Tunneling of Hybridized Pairs of Electrons through a One-Dimensional Channel
Godfrey Gumbs, Danhong Huang, Julie Hon, Michael Pepper, Sanjeev Kumar

TL;DR
This paper models quantum ballistic transport of electrons in a short 1D channel, highlighting how Coulomb interactions cause energy level splitting and state switching, affecting conductance in low-temperature regimes.
Contribution
It introduces a physical model for two-electron states in a quasi-1D channel, revealing Coulomb-induced energy level splitting and state switching phenomena.
Findings
Coulomb interaction causes four split energy levels in two-electron states.
The ground state switches between anti-crossing and crossing states as channel width varies.
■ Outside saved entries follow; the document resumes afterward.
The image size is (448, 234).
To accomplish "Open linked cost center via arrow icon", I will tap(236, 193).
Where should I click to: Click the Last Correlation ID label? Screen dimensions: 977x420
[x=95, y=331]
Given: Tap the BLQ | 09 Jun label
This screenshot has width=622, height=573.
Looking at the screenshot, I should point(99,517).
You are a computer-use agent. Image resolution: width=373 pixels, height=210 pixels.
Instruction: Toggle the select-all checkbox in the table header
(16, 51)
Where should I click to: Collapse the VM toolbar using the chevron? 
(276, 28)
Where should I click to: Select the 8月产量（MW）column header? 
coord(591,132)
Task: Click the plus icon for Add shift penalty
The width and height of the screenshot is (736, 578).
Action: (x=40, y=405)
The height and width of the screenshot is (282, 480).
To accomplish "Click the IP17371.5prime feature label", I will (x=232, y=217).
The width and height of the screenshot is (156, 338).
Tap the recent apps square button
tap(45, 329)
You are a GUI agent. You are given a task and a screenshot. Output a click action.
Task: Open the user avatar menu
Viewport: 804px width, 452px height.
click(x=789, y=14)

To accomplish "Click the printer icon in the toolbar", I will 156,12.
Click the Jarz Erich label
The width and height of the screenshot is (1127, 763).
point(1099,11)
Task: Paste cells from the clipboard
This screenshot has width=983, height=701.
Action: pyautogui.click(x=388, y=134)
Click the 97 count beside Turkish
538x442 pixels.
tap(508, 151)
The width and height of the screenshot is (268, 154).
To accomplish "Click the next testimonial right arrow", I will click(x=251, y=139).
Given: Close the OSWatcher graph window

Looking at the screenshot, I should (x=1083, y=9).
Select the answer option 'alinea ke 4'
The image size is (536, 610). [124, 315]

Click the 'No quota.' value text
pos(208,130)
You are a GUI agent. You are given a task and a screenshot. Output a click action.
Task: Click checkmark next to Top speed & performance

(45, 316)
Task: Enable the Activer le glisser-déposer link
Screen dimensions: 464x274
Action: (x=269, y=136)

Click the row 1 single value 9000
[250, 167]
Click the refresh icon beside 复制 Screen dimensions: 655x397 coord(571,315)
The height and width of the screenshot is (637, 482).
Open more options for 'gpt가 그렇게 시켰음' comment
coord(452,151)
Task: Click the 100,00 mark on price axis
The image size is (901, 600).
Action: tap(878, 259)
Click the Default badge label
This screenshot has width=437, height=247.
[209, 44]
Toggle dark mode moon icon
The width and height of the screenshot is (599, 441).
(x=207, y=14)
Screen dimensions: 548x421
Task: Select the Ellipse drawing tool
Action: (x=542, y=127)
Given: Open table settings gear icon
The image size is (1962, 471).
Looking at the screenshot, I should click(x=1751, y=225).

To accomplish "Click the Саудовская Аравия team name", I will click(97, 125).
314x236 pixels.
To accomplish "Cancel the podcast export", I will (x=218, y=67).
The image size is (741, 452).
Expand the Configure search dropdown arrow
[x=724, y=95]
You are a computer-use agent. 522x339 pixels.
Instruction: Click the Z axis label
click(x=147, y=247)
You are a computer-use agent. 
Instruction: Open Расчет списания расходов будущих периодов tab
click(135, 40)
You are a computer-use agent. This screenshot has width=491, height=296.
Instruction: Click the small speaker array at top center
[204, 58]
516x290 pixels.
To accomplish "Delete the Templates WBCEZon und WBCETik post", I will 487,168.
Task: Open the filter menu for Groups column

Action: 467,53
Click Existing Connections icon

Ballistic conductance is influenced by many-body effects despite fixed center-of-mass velocity.
Abstract
Recently, the electron transport through a quasi-one dimensional (quasi-1D) electron gas was investigated experimentally as a function of the confining potential. We present a physical model for quantum ballistic transport of electrons through a short conduction channel, and investigate the role played by the Coulomb interaction in modifying the energy levels of two-electron states at low temperatures as the width of the channel is increased. In this regime, the effect of the Coulomb interaction on the two-electron states has been shown to lead to four split energy levels, including two anti-crossings and two crossing-level states. Due to the interplay between the anti-crossing and crossing of the energy levels, the ground state for the two-electron model switches from one anti-crossing state for strong confinement to a crossing state for intermediate confinement as the channel width is…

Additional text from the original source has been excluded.